Année de production : 1981
Titre français : Le Faussaire
Musique : Maurice Jarre

Sortie Cinéma France : 28/10/1981
Sortie DVD France : n.c.

Les notes

3.9



 Critique DIE FALSCHUNG (1981)
Avis rédigé par Manu   |  le .   |  Note : 3.9
Réalisé par Volker Schlöndorff 2 ans après son multi récompensé Die Blechtrommel (palme d’or à Cannes et oscar du meilleur film étranger), Die Fälschung est l’adaptation du roman éponyme de Nicolas Born, écrivain et poète allemand décédé prématurément en 1979. Il s’agit par ailleurs de la seconde des 5 collaborations entre le cinéaste et le scénariste français Jean-Claude Carrière.

Incontestablement, on a affaire ici à du très lourd, dans le meilleur sens du terme.
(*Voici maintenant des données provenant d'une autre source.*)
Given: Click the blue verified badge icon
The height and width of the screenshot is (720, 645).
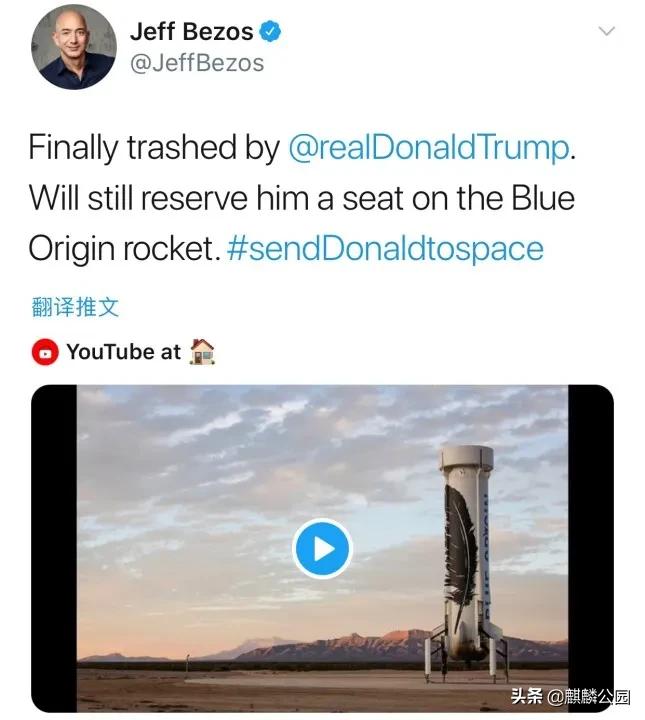Looking at the screenshot, I should (x=270, y=31).
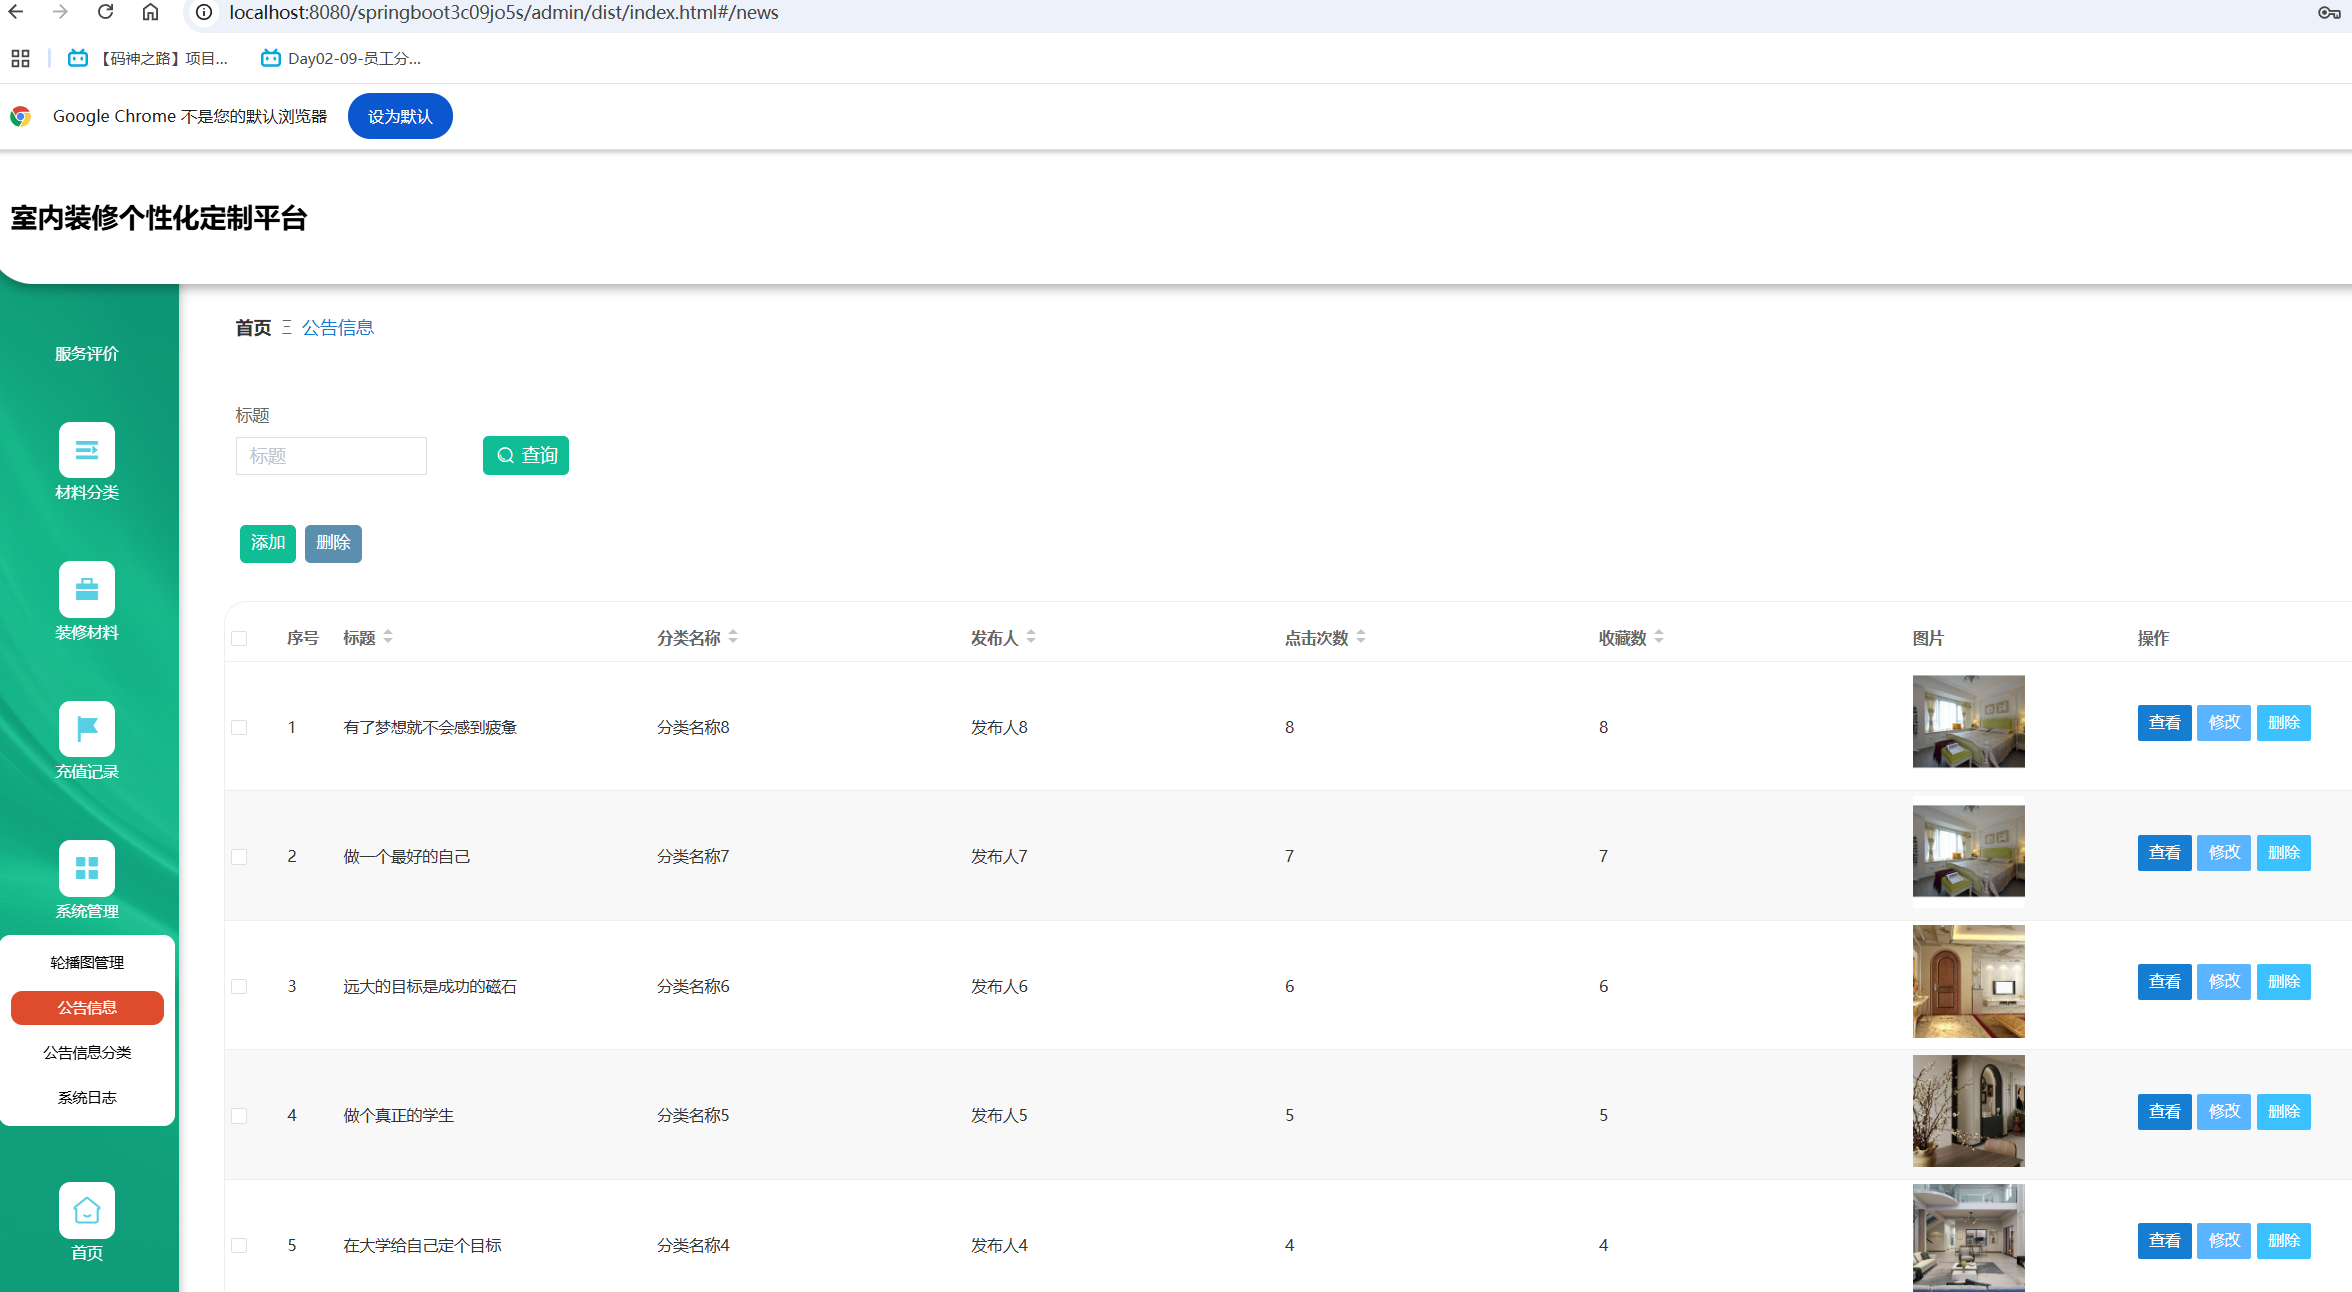
Task: Open the 装修材料 briefcase icon
Action: tap(87, 589)
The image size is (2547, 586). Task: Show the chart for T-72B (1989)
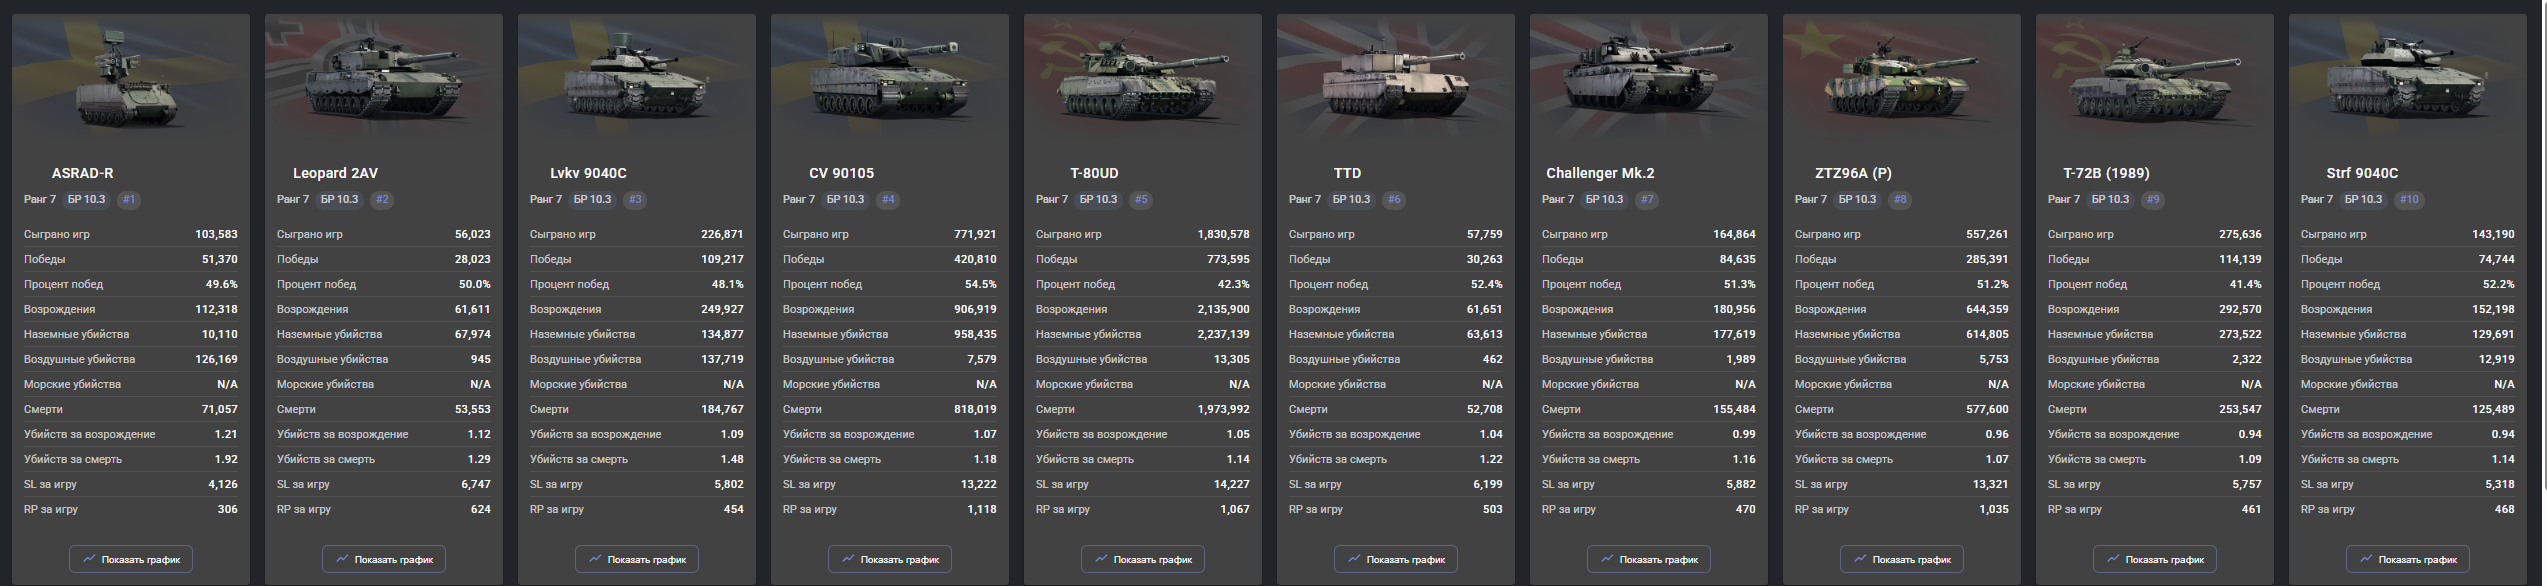[2155, 559]
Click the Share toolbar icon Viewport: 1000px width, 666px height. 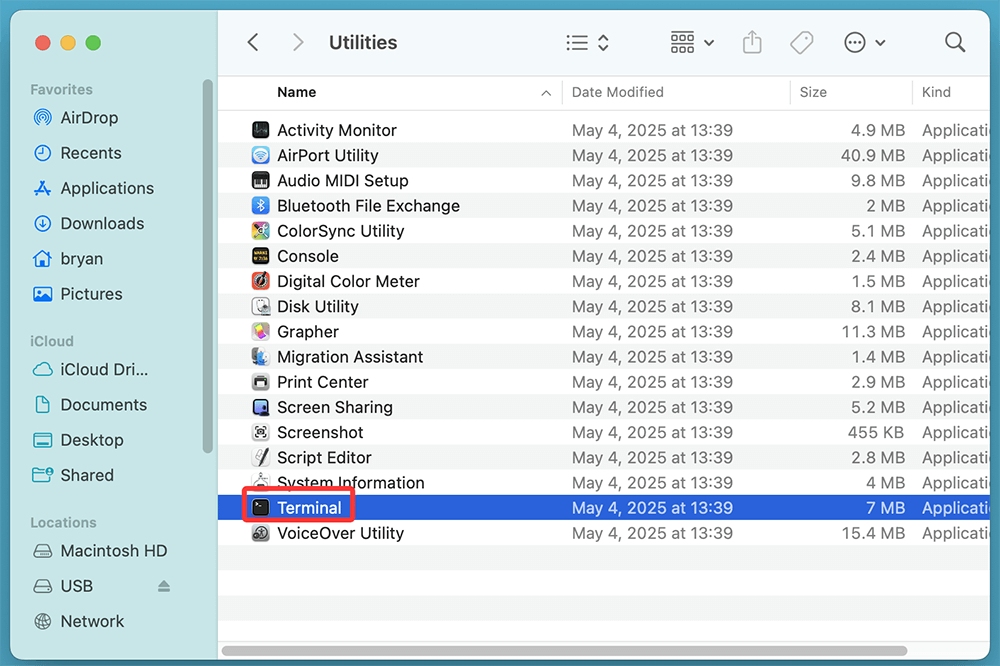752,43
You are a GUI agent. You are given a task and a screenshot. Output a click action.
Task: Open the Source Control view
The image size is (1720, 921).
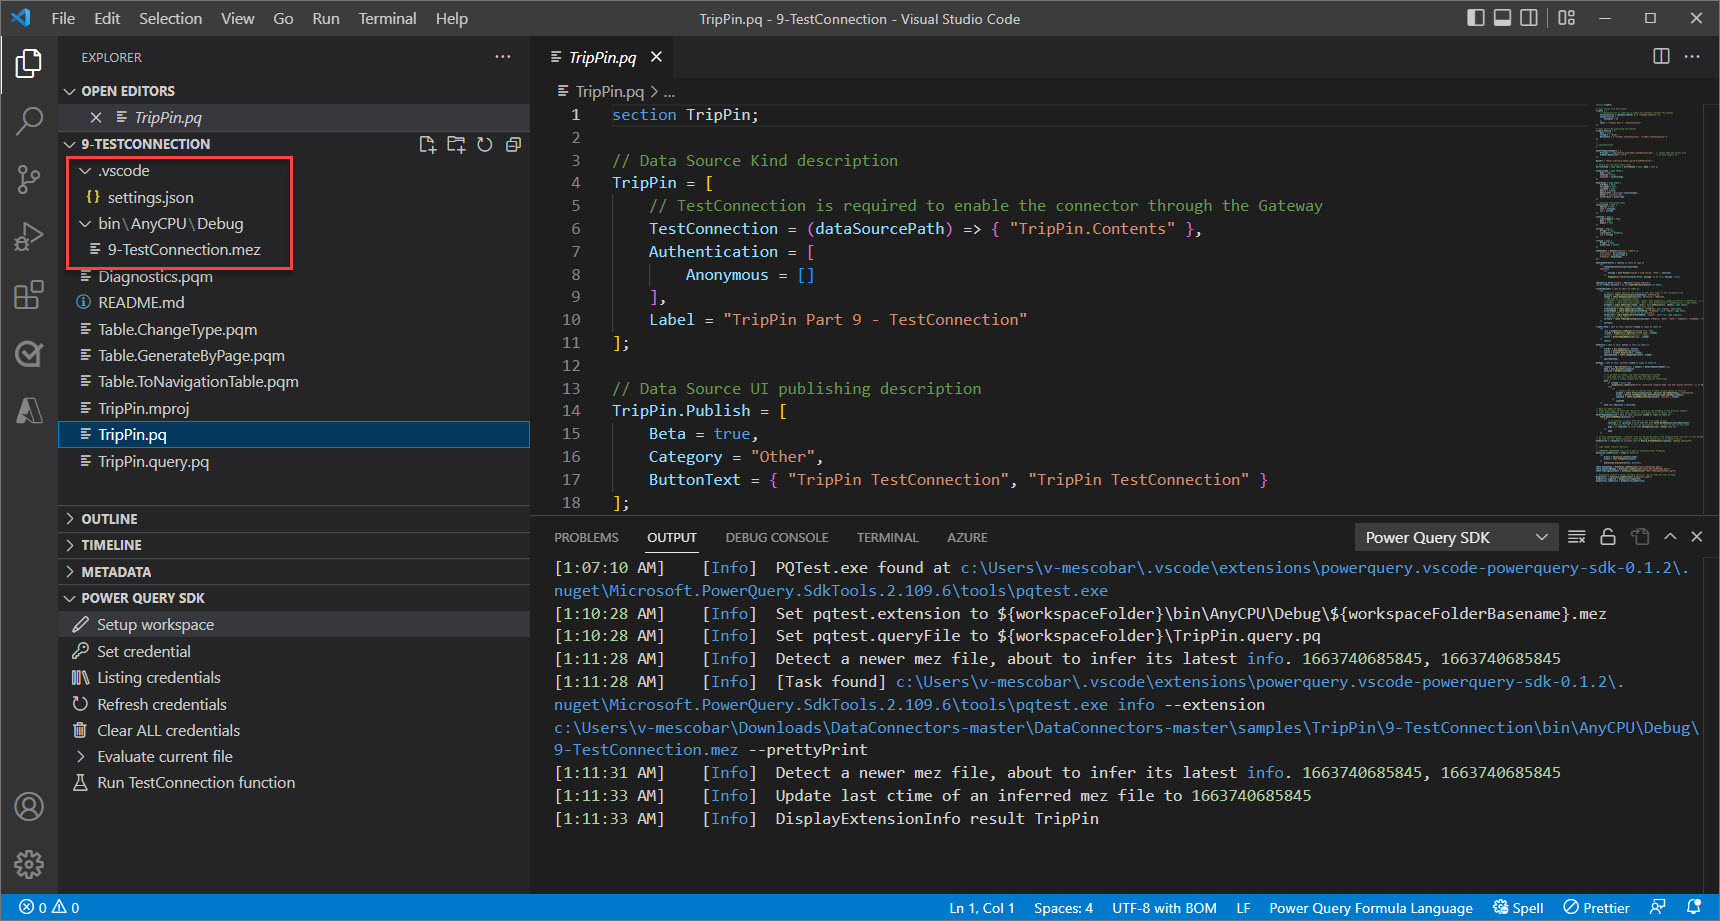pos(29,178)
Portrait d’un journaliste-reporter au travail dans le Beyrouth en pleine guerre civile du tout début des années 80, Le Faussaire (titre français) fonctionne sur au moins trois niveau : portait intime d’un homme en pleine débâcle maritale, interrogation sur le journalisme de guerre, l’implication et l’objectivité de ceux qui relatent, voir mettent en quelque sorte en scène ces tragédies, et description coup de poing d’un sanglant conflit fratricide sans bon ni méchant, catholiques libanais et pro-palestiniens commettant chacun à leur tour les pires exactions.

Evitant tout didactisme dans ses portraits d’individus souvent ambigus, parvenant à exposer on ne peut plus clairement une situation geo-politique pourtant aussi complexe que celle du conflit libanais, ce film exigeant est indéniablement un modèle en d’écriture cinématographique. Côté réalisation, la satisfaction est peut-être encore plus intense. Tourné sur place dans une ville que l’on croirait sortie d’un univers post-apocalyptique, Le Faussaire est truffé de séquences de guérillas urbaines franchement hallucinantes, mélange d'ultra-réalisme et fantasmagorie. Visuellement fascinant, le travail de Schlöndorff ne tombe toutefois jamais dans l’épate et la gratuité.

Enfin, également digne d’éloges est l’interprétation, avec en particulier un Bruno Ganz investi comme jamais en journaliste s’interrogeant sur son métier et son couple, et un Jean Carmet en charognard de guerre vendant au plus offrant armes de guerre et photos des atrocités du conflit.

Une œuvre incontournable au sein de la passionnante filmographie de Schlöndorff, à mon avis aussi importante que son Tambour.